The talk was theoretical, but no one in that audience doubted that Senator Biden would be coming back to them in a few years as a Presidential contender. “He really put on quite a show,” said one man after the speech. “He won the audience over by being so open. I’m not sure he doesn’t use candor as a calculated device. It’s probably more deliberate than spontaneous. But it works. His performance is so professionally orchestrated it seems natural and sincere. He knows he looks good and he knows he sounds good, and I must admit, compared to the rest of those tired old hacks on Capitol Hill, he is the best and brightest hope we have right now. I’d vote for him for President.”

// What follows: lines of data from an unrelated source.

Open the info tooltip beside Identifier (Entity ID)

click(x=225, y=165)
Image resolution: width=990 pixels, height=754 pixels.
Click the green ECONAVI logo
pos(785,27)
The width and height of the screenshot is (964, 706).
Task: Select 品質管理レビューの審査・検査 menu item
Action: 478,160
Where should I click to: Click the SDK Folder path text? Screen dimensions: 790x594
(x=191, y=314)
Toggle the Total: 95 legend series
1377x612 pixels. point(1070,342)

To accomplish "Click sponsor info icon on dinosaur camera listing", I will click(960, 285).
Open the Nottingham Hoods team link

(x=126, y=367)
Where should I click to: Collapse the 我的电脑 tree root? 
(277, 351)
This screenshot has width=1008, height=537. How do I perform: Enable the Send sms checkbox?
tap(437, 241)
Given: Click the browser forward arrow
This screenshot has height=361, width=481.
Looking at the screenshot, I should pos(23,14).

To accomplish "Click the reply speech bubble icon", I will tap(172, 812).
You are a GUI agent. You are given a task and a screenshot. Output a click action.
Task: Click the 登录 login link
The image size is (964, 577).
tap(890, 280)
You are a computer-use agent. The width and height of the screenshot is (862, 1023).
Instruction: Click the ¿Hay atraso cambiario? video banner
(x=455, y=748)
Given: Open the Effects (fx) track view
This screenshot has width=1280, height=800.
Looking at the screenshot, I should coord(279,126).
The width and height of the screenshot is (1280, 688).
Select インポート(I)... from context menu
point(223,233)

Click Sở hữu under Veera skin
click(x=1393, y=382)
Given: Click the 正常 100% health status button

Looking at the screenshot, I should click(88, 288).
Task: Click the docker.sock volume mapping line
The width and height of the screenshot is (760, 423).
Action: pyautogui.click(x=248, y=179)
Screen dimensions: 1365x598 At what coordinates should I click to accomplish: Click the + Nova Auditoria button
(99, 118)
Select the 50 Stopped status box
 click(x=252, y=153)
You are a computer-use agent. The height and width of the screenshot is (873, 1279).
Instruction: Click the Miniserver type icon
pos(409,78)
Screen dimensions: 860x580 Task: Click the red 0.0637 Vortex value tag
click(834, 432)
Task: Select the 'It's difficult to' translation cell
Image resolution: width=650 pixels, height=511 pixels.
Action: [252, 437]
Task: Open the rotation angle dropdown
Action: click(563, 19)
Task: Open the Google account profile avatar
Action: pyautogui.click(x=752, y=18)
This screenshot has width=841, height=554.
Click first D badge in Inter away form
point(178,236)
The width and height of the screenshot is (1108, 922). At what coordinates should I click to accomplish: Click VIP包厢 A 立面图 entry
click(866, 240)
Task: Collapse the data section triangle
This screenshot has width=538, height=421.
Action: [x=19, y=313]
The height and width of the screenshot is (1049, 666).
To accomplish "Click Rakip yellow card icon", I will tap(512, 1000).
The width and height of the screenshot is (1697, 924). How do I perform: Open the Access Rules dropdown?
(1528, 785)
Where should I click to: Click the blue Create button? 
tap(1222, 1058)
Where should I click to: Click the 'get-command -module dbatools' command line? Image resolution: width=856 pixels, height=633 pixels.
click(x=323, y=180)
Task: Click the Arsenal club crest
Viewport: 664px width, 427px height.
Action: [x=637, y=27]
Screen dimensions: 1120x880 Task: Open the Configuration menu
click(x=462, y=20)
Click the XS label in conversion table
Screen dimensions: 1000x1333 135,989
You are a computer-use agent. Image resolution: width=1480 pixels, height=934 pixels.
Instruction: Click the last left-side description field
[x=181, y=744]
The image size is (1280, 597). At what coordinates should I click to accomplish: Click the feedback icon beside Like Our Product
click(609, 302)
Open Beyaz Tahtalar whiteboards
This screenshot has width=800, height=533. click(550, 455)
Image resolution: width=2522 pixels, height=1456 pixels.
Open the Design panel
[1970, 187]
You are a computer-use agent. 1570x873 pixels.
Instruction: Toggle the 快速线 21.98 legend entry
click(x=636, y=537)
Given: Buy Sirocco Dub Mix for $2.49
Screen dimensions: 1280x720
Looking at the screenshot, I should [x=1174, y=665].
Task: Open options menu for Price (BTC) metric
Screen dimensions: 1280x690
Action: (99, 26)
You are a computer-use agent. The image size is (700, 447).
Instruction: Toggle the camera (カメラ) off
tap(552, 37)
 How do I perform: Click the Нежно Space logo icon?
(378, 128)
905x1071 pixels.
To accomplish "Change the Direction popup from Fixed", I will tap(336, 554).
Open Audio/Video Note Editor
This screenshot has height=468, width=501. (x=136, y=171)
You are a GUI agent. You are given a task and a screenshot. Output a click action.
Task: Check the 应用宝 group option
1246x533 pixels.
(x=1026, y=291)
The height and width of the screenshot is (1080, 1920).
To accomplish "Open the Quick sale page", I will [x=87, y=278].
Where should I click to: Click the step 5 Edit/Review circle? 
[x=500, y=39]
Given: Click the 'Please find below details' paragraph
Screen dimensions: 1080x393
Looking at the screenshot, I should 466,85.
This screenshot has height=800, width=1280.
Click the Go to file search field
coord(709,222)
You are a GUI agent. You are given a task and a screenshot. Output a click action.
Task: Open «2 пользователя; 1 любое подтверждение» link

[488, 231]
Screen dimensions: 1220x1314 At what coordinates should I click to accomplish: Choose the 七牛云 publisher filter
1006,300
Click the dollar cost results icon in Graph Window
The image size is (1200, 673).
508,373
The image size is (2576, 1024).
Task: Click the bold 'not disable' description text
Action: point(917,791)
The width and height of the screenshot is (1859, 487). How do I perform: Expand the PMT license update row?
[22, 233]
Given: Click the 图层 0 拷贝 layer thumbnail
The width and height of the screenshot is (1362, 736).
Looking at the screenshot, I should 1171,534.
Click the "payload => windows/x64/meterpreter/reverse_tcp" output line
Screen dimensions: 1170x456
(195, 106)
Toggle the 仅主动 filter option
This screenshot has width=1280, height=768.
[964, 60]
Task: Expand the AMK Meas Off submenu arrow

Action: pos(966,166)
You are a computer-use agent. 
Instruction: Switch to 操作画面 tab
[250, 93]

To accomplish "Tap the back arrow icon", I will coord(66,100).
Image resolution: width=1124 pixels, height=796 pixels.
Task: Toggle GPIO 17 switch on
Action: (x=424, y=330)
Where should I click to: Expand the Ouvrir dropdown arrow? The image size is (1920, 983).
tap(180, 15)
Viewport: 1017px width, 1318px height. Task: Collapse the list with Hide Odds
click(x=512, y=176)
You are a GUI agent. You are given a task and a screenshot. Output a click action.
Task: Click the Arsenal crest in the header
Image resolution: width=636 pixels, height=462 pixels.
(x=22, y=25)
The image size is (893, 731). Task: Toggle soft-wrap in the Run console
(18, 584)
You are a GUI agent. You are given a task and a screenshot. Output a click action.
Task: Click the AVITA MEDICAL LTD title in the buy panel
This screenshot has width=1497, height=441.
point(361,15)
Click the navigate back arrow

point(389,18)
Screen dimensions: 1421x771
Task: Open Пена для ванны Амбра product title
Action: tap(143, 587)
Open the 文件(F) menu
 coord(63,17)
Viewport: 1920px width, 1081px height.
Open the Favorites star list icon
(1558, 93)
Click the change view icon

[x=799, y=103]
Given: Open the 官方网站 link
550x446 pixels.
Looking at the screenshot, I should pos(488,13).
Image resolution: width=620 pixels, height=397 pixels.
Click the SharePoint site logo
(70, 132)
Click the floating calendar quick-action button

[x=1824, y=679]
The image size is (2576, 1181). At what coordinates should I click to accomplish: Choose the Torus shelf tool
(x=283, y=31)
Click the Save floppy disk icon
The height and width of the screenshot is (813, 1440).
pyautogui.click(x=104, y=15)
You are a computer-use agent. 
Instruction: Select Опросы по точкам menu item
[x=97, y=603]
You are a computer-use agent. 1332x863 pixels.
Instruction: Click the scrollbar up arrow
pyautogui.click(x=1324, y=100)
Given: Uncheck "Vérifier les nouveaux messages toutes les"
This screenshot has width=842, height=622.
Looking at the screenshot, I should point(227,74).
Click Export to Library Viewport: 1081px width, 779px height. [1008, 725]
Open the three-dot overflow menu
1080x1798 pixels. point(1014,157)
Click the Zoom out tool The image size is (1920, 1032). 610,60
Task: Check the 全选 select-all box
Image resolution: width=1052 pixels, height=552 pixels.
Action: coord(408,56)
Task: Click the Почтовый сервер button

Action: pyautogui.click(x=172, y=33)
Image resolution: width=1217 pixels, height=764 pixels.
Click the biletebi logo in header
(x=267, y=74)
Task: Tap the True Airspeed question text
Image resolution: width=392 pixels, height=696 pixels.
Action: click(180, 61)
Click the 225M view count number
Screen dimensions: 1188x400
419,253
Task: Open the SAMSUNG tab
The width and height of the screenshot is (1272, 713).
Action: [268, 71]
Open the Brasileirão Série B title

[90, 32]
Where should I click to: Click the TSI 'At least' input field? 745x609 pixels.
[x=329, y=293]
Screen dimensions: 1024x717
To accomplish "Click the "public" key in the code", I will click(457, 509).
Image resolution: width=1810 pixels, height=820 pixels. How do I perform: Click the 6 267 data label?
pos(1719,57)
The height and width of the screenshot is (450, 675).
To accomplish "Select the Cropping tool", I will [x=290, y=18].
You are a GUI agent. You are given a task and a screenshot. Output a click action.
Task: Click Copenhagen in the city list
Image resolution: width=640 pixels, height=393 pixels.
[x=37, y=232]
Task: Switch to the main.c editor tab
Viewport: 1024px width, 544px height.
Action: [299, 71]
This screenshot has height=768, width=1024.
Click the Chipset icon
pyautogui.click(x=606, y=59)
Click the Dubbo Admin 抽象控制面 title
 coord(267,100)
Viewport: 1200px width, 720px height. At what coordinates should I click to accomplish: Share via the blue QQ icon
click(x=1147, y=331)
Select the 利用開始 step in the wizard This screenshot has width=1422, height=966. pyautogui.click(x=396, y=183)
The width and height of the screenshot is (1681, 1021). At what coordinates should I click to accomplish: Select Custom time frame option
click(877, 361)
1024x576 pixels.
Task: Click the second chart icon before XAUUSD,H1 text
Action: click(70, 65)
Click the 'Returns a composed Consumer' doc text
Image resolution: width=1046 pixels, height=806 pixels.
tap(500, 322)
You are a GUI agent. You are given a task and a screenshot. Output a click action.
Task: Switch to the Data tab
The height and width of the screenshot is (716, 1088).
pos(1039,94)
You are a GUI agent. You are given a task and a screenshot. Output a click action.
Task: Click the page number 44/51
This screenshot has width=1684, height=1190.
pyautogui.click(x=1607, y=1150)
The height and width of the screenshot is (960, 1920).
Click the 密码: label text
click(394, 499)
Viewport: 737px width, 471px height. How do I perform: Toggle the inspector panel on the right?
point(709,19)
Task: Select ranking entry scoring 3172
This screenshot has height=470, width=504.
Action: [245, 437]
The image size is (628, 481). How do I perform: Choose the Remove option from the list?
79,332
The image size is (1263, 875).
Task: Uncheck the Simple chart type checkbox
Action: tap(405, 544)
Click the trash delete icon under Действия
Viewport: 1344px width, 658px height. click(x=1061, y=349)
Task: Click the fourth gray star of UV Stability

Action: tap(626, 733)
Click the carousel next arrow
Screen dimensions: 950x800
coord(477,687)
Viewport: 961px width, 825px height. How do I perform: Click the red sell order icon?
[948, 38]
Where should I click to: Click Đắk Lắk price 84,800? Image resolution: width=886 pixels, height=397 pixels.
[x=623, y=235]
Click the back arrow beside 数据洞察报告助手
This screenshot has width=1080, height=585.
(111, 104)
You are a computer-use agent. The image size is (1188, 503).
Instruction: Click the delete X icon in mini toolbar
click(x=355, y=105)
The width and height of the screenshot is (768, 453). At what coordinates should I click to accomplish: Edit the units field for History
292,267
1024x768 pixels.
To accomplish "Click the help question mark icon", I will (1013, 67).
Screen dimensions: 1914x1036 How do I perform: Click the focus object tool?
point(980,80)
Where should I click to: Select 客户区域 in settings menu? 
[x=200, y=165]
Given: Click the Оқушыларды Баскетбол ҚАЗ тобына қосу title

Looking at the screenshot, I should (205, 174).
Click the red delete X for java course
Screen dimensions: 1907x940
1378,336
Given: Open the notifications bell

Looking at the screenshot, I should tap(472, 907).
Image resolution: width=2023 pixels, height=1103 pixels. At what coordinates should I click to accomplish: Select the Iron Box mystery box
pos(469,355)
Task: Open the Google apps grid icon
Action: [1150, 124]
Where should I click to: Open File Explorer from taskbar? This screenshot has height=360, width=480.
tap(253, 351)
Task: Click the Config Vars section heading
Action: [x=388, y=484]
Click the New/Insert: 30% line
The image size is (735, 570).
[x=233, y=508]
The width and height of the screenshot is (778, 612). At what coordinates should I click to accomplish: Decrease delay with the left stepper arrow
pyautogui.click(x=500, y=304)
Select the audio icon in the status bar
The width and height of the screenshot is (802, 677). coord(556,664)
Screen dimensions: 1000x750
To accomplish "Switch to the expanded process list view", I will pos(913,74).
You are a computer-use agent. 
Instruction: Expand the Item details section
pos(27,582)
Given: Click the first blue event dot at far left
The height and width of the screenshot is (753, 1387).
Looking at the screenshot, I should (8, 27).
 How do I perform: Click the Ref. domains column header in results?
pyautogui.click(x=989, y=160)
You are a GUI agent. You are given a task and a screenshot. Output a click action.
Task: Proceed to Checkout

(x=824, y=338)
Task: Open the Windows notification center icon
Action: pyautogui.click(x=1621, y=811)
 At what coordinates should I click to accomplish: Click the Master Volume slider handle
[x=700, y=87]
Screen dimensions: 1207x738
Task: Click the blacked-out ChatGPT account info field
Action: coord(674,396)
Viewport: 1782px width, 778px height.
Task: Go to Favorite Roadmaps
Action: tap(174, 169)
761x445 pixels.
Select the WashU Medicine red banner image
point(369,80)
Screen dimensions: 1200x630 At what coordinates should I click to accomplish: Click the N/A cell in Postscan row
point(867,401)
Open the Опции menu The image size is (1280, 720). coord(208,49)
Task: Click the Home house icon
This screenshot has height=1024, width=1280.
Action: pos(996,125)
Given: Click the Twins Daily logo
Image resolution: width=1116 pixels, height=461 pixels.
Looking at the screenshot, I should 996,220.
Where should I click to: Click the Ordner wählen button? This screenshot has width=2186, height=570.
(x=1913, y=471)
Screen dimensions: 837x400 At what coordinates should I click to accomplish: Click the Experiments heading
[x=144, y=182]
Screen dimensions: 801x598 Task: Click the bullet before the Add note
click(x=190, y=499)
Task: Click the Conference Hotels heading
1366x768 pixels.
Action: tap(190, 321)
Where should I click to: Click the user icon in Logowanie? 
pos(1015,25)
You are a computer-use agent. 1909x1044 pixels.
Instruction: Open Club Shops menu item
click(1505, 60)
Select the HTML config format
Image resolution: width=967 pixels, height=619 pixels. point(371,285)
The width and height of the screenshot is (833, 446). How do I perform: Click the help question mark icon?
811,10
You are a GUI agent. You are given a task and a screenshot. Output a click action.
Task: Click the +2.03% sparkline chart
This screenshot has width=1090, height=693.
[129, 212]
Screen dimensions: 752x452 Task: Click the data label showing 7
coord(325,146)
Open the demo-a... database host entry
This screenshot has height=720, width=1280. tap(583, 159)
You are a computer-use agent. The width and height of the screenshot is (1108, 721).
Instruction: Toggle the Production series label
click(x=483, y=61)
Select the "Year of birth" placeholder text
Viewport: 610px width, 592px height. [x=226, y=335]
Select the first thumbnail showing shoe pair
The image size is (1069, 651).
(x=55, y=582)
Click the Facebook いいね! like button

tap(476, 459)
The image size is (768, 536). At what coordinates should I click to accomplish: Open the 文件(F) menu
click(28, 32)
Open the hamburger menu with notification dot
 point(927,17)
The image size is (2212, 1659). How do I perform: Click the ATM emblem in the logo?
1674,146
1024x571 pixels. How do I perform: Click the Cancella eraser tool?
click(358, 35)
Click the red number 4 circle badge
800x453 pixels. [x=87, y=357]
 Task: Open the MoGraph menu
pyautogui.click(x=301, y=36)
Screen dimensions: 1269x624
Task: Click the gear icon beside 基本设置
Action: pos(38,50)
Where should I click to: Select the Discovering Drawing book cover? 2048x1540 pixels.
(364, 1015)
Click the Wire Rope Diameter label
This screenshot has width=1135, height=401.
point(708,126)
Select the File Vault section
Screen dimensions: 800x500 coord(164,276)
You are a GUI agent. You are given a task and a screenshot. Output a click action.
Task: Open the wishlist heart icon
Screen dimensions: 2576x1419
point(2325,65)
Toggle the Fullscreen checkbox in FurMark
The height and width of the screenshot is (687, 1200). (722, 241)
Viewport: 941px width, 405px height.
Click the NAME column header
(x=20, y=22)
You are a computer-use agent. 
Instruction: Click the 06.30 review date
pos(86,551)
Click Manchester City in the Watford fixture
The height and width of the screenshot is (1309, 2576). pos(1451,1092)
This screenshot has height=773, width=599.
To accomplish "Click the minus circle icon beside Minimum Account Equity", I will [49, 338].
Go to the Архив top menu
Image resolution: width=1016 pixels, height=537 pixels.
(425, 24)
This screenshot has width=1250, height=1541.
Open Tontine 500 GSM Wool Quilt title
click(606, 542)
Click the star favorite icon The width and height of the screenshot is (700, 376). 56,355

His sister Valerie says we will all get that chance one of these days. “Joey is going to be President someday. He was made to be in the White House. There is no one else who can lead the country. Just you wait and see.” She believes her brother is another John F. Kennedy, and she’s not alone. Even before his election Time magazine compared Joe Biden and his beautiful young family to the Kennedys and talked about Presidential possibilities some day. The Irish Catholic similarities were obvious. Both campaigned with glamor. Both were sexy. Both were elected to Congress before the age of 30. And both were struck by tragedy.
Some veteran political reporters believe that Joe Biden is much more determined to be President than Jack Kennedy ever was at 31. “Biden knows what he’s doing and where he’s going,” said one. “Kennedy pussyfooted around at that age. I much prefer the Biden style to that JFK cat-and-mouse game.”
Most journalists I talked with agreed that Joe Biden would run for President some day. One said, “There isn’t a Senator alive who doesn’t secretly believe he should be enthroned next to that little red phone in the Oval office, and Biden is no exception. But I think he might win someday.” A wire service reporter sizes up Biden’s chances as “better than 60-40.” He added, Can you imagine what they’ll be when he’s old enough to run and people know who he is?”
Senator Biden does not dismiss the subject. “Let’s do wait and see,” he says. “Come back and talk to me in a few years. By then I’ll be old enough to run. Right now, I’m too young. I’m probably the only Senator you can really believe when he says he’s not planning on running for President, at least not in 1976.”